Sharecast News | 05 Mar, 2018

JP Morgan stuck by its 'overweight' recommendation on Eurozone and Japanese equities, arguing that the risk-reward trade-off from stocks was still "supportive" and that growth did not necessarily need to shift down sharply, although some stalling was a possibility.

The main risk to stocks in their opinion was that growth might "roll over" and not higher bond yields, pointing to what they perceived as investor complacency on the growth outlook and Cyclicals trading at multi-year highs to back up their case.

Yes, some recent readings on activity had revealed some weakness, with the Chinese purchasing managers' index staging its biggest retreat since 2010, they conceded.

But in many cases the data was coming off historically elevated levels and not all data was coming in softer, with US consumer confidence, initial unemployment claims and the ISM index all recently establishing new cycle highs.

Non-PMI related data out of China had also been relatively healthy, they said.

Furthermore, central bank tightening was still in its early stages and real policy interest rates in the States were still negative.

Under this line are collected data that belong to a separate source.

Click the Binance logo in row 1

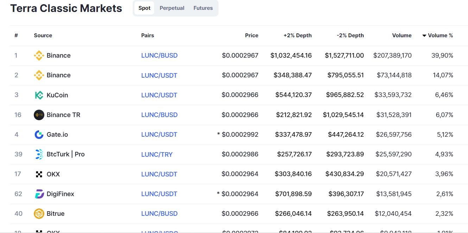tap(39, 56)
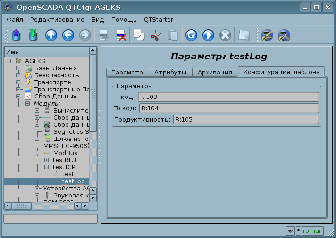Screen dimensions: 336x238
Task: Expand the Базы Данных tree node
Action: 18,68
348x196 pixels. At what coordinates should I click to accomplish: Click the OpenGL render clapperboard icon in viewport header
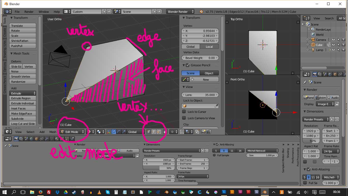point(209,132)
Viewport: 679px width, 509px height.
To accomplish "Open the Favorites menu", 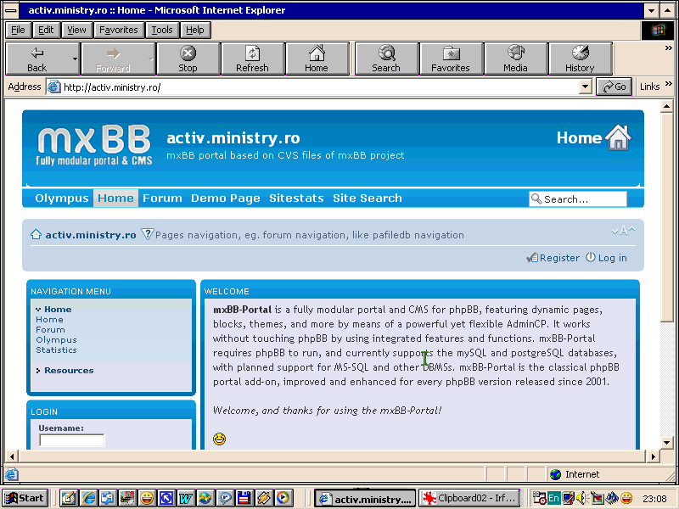I will [118, 30].
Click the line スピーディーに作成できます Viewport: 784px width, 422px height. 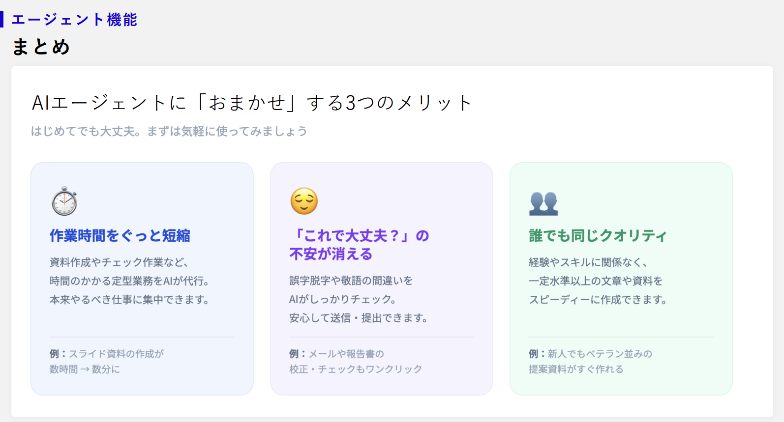(x=598, y=300)
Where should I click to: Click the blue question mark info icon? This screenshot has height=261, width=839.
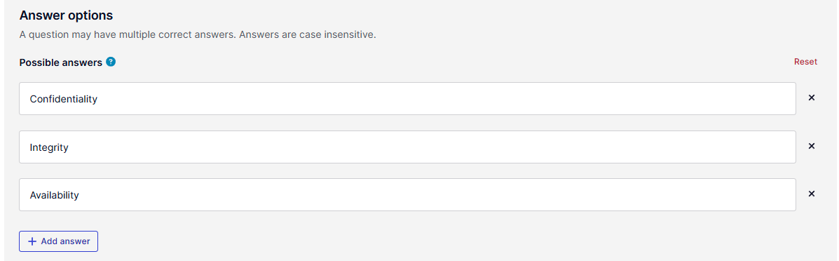111,62
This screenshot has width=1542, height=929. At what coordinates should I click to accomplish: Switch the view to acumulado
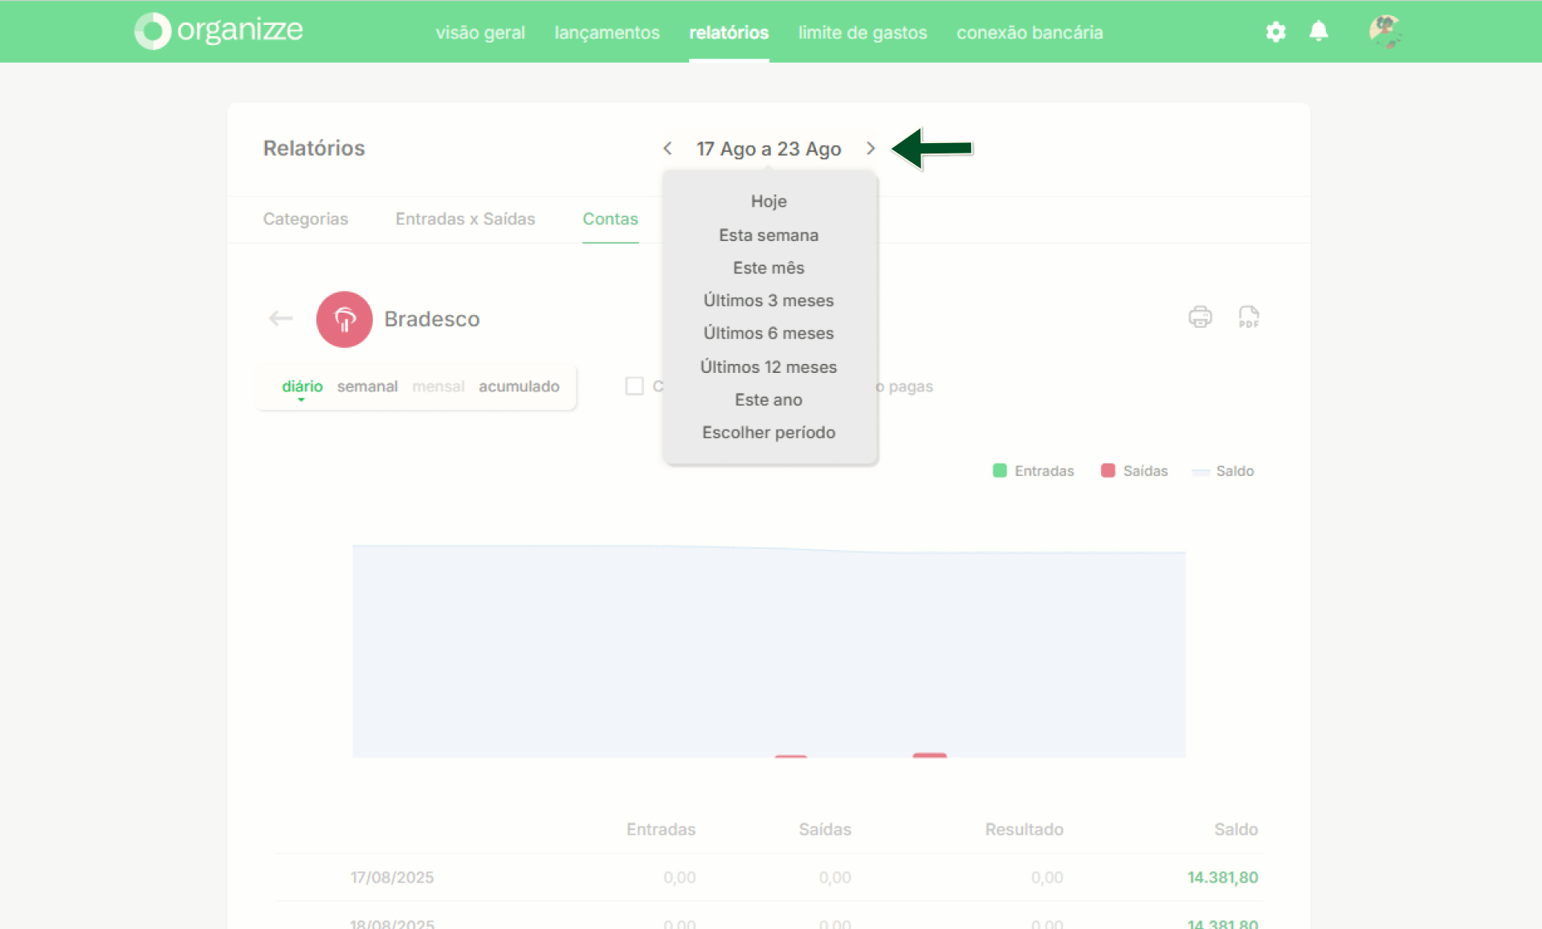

"The yield curve is flattening, but it is unlikely to get inverted until at least 2H ‘18. Crucially, stocks have never peaked before the yield curve inverted," Mislav Matejka and his team also pointed out.

"We think bond yields should keep repricing higher this year, and our core view is that equities should be able to tolerate rising yields, as we are not yet reaching the yield levels that are detrimental to valuation multiples or to the sustainability of the economic cycle."

In the same research note, JP Morgan stayed at 'underweight' on UK equities, arguing that a further sustained move higher in bond yields might take its toll.

The broker also stayed at 'overweight' on Financials, expressing a preference for Cyclicals over Defensives.